Set every record down again exactly. Do not carry over the pictures.

[Opening TASK MATERIAL section]

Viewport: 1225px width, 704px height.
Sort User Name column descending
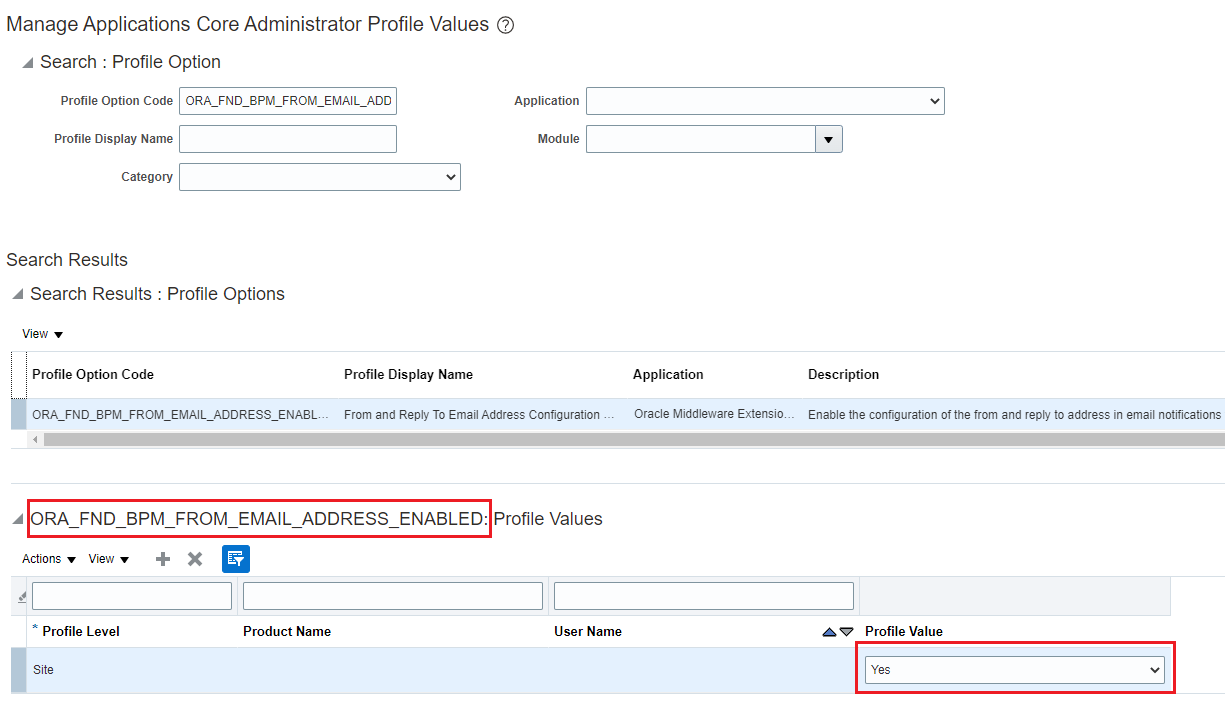[847, 632]
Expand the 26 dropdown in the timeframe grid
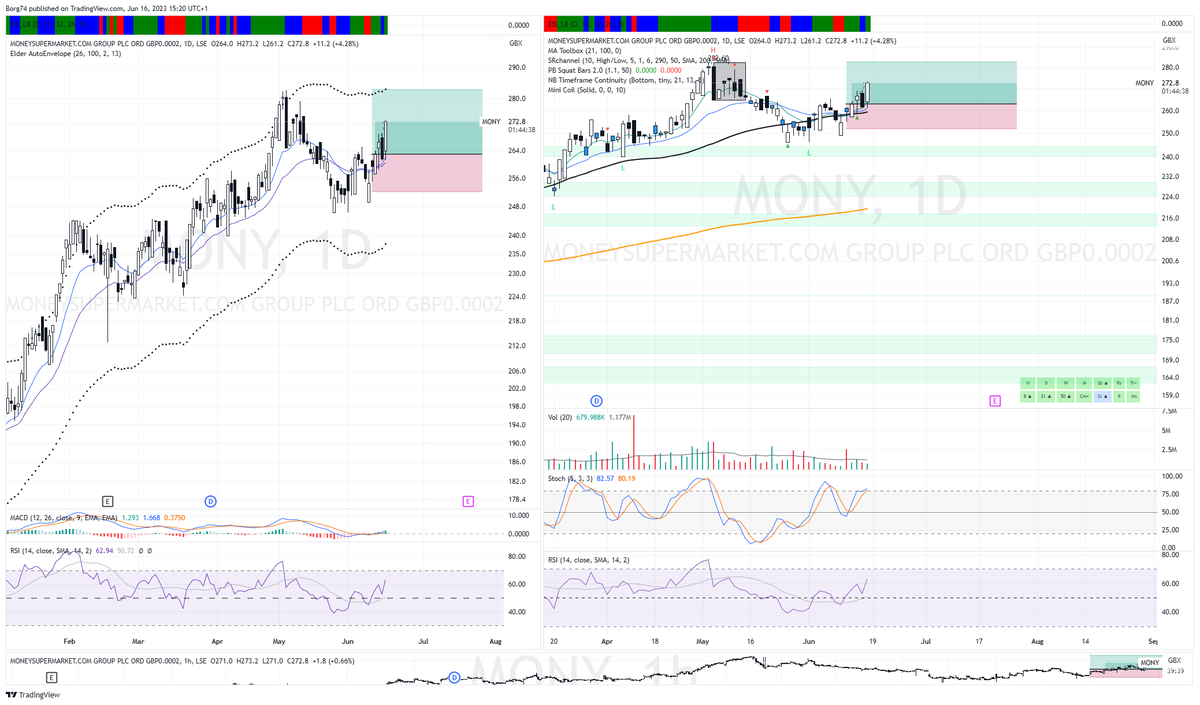 pyautogui.click(x=1103, y=381)
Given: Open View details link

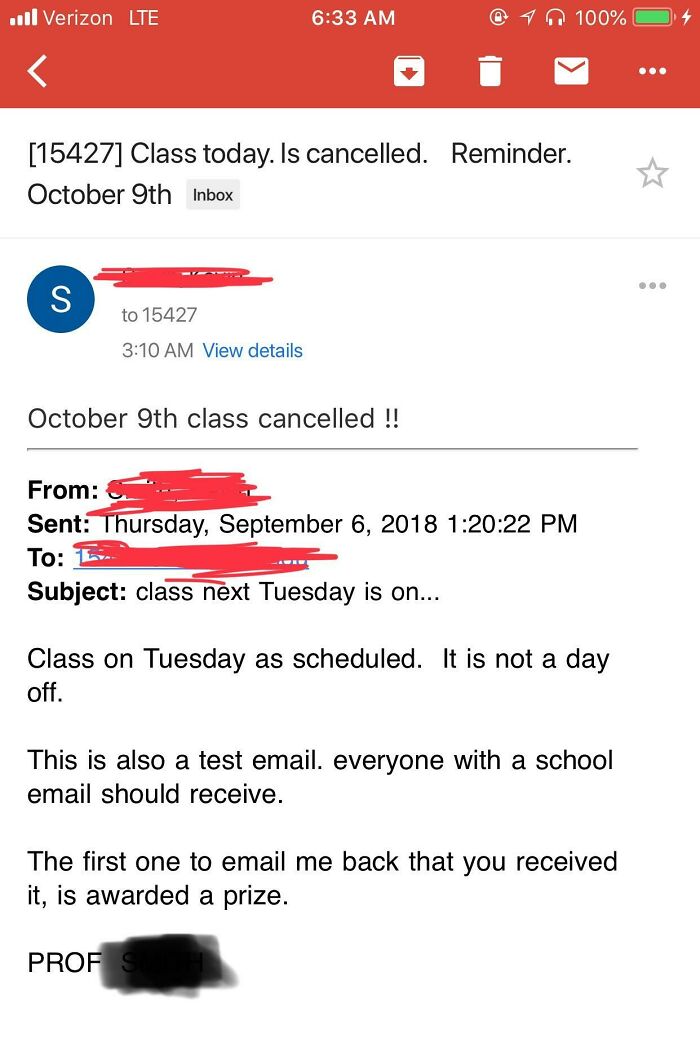Looking at the screenshot, I should click(252, 351).
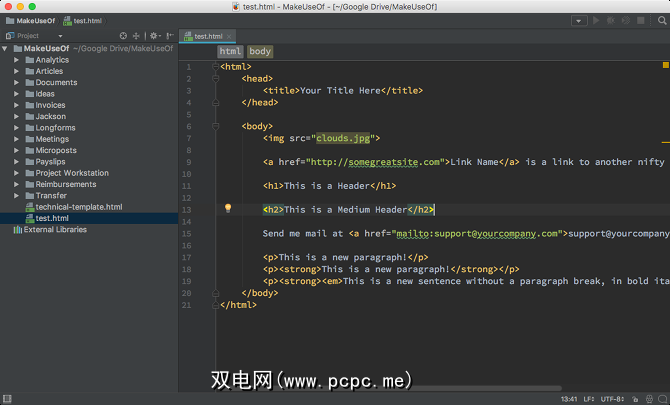
Task: Click the Collapse All icon in Project panel
Action: tap(138, 35)
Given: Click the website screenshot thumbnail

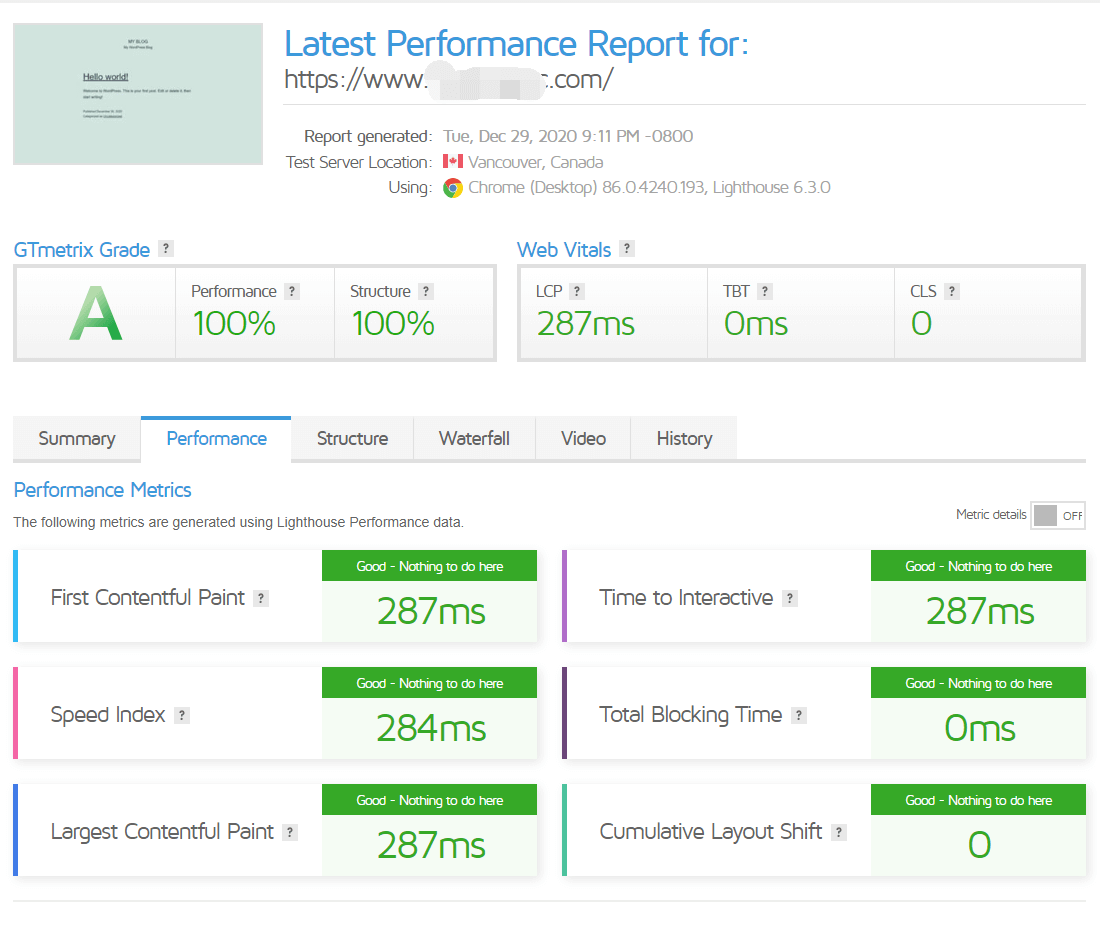Looking at the screenshot, I should coord(138,94).
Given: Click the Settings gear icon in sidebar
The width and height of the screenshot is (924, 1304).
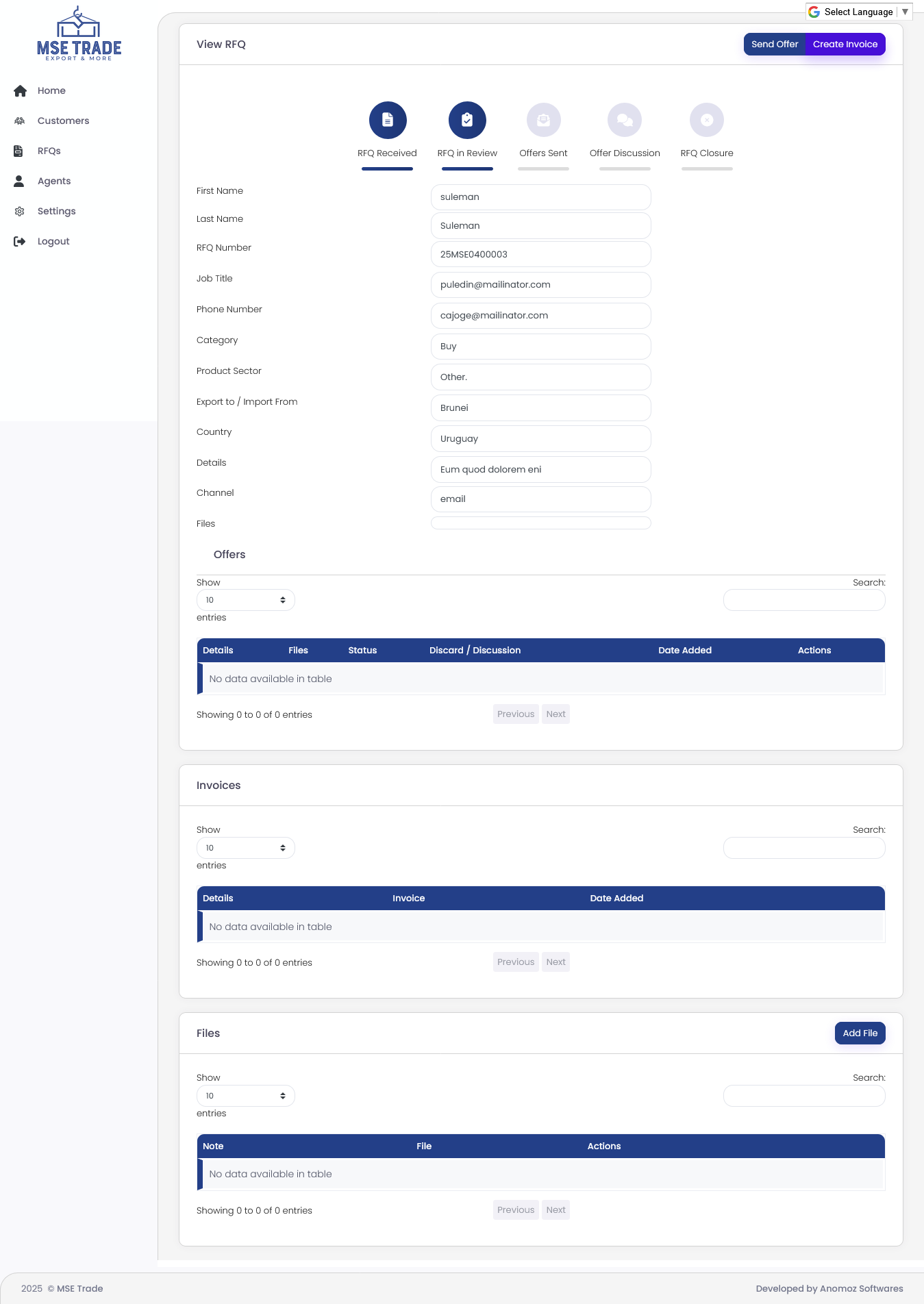Looking at the screenshot, I should point(20,212).
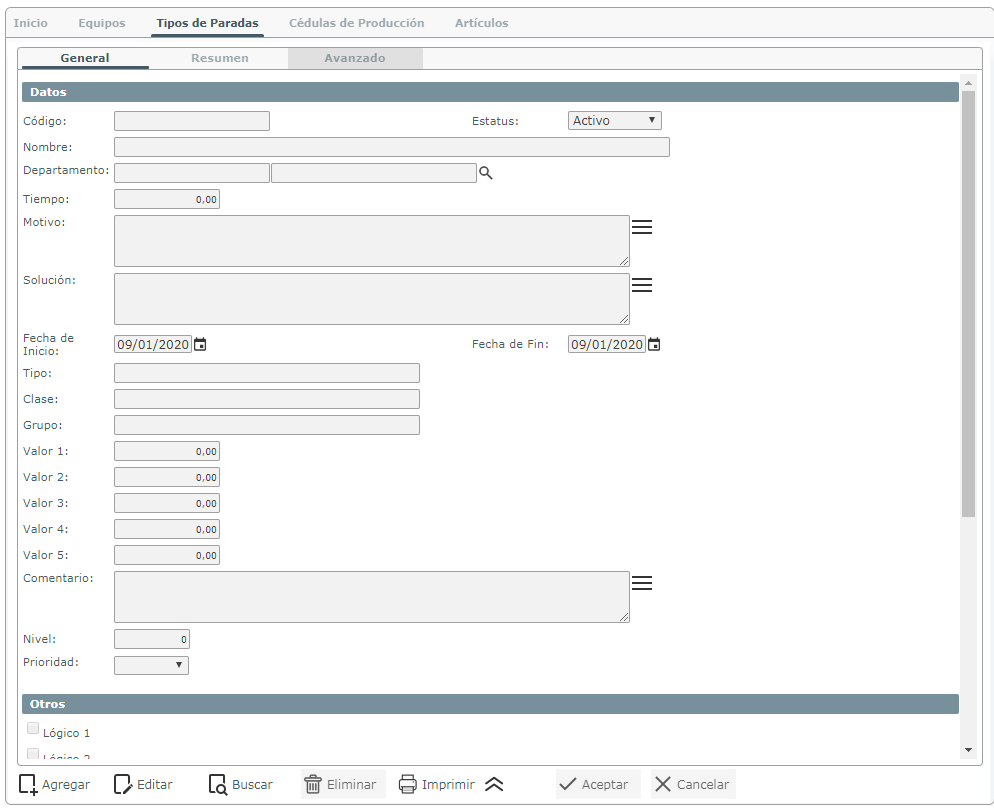Toggle the partially visible Lógico 2 checkbox

click(x=34, y=754)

[Closing TASK MATERIAL section]

# ANSWER TO THIS EXERCISE
Viewport: 1225px width, 704px height.
Sort User Name column descending
[847, 632]
Expand the 26 dropdown in the timeframe grid
 pyautogui.click(x=1103, y=381)
Given: Open View details link

Looking at the screenshot, I should click(252, 351).
Task: Click the Collapse All icon in Project panel
Action: tap(138, 35)
Given: Click the website screenshot thumbnail

Looking at the screenshot, I should coord(138,94).
Given: Click the Settings gear icon in sidebar
The width and height of the screenshot is (924, 1304).
Looking at the screenshot, I should point(20,212).
Toggle the partially visible Lógico 2 checkbox

click(x=34, y=754)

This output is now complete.